Your instructions: Set down, exactly as written, every line from the one containing "Ticket Wait time" through the end of the listing.

**** Exercise data

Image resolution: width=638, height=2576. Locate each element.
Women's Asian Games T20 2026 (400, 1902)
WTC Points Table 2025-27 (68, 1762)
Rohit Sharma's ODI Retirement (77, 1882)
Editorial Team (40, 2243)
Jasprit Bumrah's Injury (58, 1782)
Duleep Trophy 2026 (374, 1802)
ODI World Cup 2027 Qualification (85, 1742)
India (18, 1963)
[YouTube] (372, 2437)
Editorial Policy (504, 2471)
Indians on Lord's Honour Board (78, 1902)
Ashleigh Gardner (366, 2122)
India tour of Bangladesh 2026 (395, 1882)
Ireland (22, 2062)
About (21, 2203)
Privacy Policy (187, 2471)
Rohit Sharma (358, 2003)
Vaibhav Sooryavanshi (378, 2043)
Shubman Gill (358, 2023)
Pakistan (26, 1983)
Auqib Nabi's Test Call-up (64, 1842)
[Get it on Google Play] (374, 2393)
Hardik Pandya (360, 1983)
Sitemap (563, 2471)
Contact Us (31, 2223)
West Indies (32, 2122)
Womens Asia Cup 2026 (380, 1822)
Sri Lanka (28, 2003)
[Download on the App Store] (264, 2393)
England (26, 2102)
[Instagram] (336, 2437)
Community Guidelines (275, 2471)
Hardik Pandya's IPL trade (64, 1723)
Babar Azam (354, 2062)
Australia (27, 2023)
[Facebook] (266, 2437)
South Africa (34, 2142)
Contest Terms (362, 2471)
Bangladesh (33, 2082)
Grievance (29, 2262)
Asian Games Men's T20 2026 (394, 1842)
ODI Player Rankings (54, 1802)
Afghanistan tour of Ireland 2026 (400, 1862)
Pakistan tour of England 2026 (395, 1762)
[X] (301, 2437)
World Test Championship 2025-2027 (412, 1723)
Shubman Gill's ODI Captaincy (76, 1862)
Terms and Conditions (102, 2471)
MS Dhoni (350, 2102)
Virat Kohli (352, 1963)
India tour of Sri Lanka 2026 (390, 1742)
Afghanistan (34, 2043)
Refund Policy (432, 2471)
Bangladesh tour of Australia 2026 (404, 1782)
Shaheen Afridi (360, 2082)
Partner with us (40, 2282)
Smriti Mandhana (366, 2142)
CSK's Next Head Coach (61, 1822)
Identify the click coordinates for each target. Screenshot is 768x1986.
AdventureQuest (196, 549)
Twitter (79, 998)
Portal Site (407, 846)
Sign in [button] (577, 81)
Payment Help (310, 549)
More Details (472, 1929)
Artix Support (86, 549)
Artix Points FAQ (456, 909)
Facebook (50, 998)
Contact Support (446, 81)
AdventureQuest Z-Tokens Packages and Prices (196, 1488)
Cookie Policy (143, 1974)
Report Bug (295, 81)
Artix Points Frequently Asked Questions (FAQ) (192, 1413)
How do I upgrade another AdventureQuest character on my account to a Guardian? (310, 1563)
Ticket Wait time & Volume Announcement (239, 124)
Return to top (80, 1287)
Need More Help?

********

Completed exercise:
Ticket Wait time & Volume Announcement (239, 124)
Return to top (80, 1287)
Need More Help?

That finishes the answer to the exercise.